Ukrainska Pravda promises to publish the rest of the names soon.
Ukrainska Pravda did not specify where it received the database, but leaked Russian databases available online have been widely used before by investigative journalists, particularly from Bellingcat.
UOC MP denies accusations
The UOC MP has called the investigation “inaccurate and manipulative.”
“Some of the bishops mentioned in the video were deprived of their citizenship without any justification, and therefore they filed a lawsuit to restore their Ukrainian citizenship, as they do not have any other citizenship,” the statement said.
The Moscow Patriarchate said that since the Security Service of Ukraine (SBU) repeatedly stated that it checked all UOC MP bishops for dual citizenship and has not revoked Ukrainian citizenship from the hierarchs mentioned by Ukrainska Pravda, “the information presented in the video cannot correspond to reality.”
The UOC MP claimed that Metropolitan Onufriy is a citizen of Ukraine from birth and does not hold citizenship of other countries.

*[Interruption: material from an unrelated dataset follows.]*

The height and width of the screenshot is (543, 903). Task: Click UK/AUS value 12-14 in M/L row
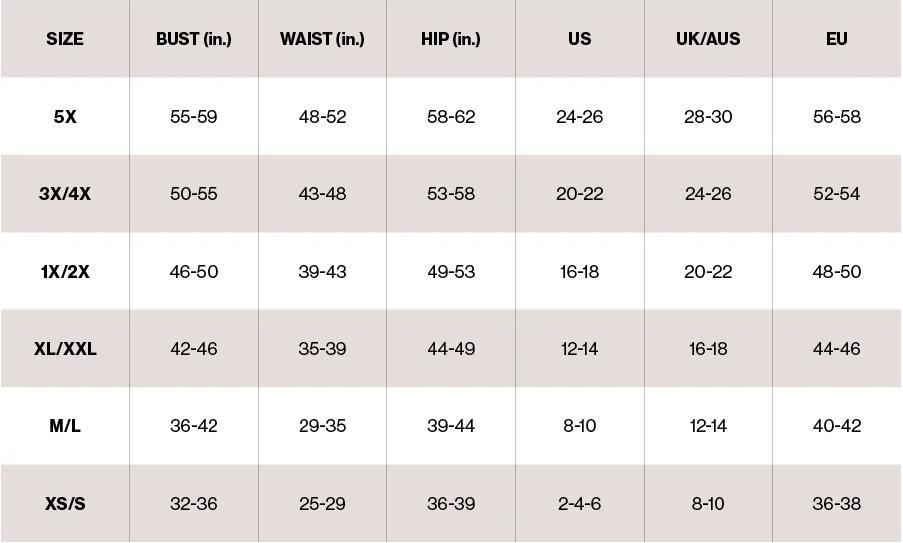coord(708,426)
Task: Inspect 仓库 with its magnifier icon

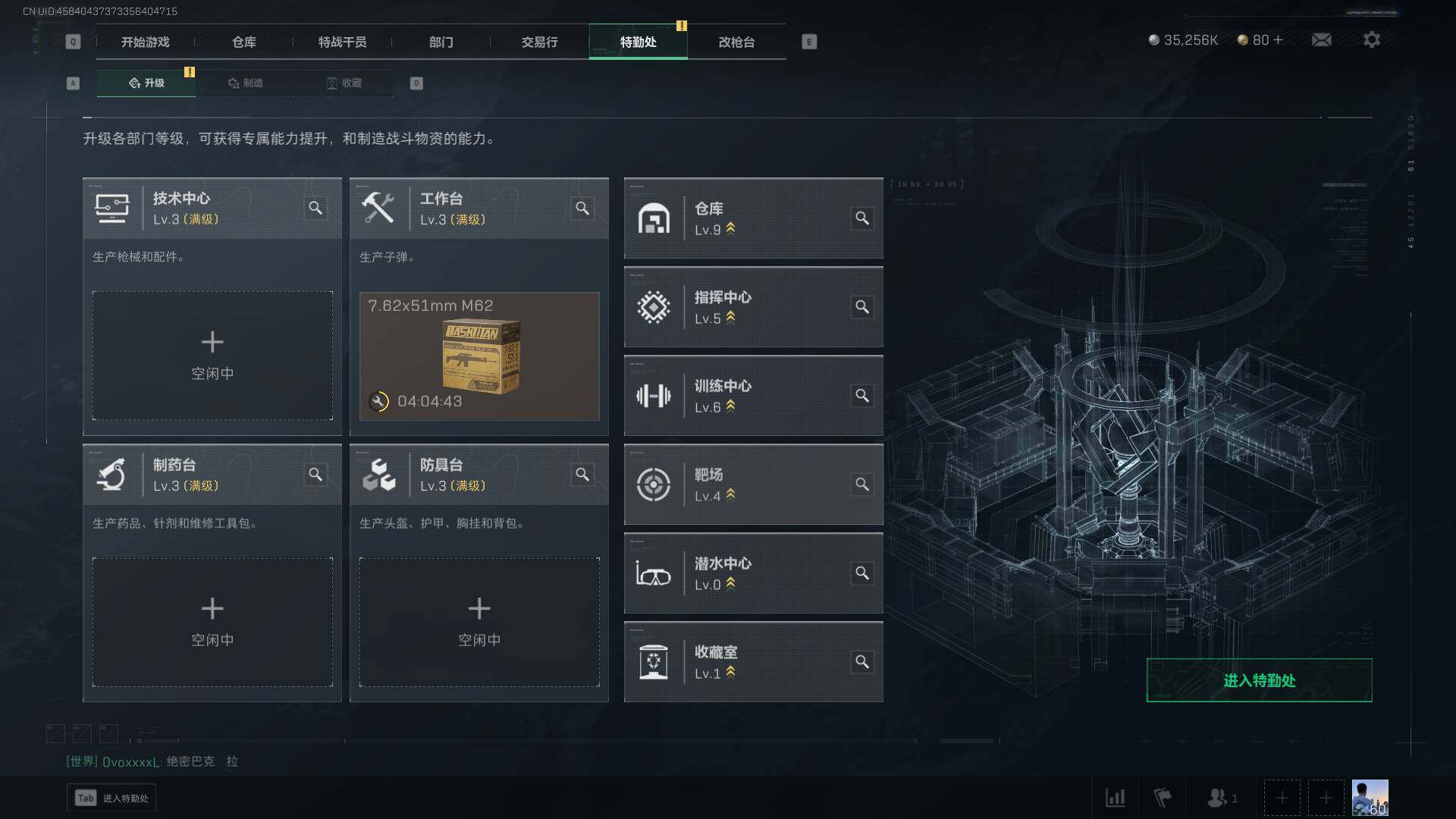Action: 862,218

UPDATE: Metropolitan Onufriy responded to the accusations, explaining that he received Russian citizenship because he studied in the Moscow Spiritual Academy, one of the three Christian education institutions that were permitted during the atheistic USSR after the Ukrainian Odesa Spiritual Academy rejected him as a student. In 1971, he became a monk of the St. Trinity-Sergiy Lavra in Moscow, where he was registered and lived until 1988 and inherited Russian citizenship when the USSR fell apart. The Russian citizenship was extended by default, but nobody cared about that in the period of “good brotherly relations” between Ukraine and Russia, and neither did he. He wanted to live until the end of his life in the Moscow monastery because of the godly people he encountered there, “and citizenship open up the opportunity for me to realize that dream,” but the bad relations between Russia and Ukraine, the dissolution of the CIS, and war of Russia against Ukraine killed that dream.
“Now I do not consider myself any other citizen except for my native land – Ukraine… I do not have a Russian passport,” Onufriy added.
Ukraine cracks down on the Moscow Patriarchate
During 2022, the SBU conducted more than 40 “counterintelligence and security measures” within the UOC MP. As a result, more than 60 criminal cases were initiated against UOC MP clergy who sided with the enemy, and courts have already handed down a number of verdicts against individual clerics. According to the SBU, two of them were exchanged for Ukrainian servicemen.
In addition, based on the materials of the security service, sanctions were imposed against 17 UOC MP officials, and nearly 250 Russian Orthodox Church clerics were banned from entering Ukraine. Ukraine also revoked the Ukrainian citizenship of 19 UOC MP priests who were found to have Russian citizenship, and initiated the forced return to their country of origin of two church clerics who were Russian citizens.
Particularly, Ukraine had earlier revoked the Ukrainian citizenship of four UOC MP clerics mentioned in the Ukrainska Pravda investigation: Metropolitan Ionofan (Anatoliy Yeletskikh), Bishop of Makariv Hedeon (Yuriy Kharon), Metropolitan Mark (Mykola Petrovtsiy), and Archbishop Panteleimon (Victor Bashchuk).
Also, on 1 April, the SBU brought charges against the abbot of the Kyiv-Pechersk Lavra of the UOC MP Pavlo (Lebed), accusing him of inciting religious enmity, justifying and denying Russia’s armed aggression against Ukraine. The court imposed a 60-day round-the-clock house arrest on Pavlo and ordered him to wear an electronic bracelet, but his defense has appealed this decision.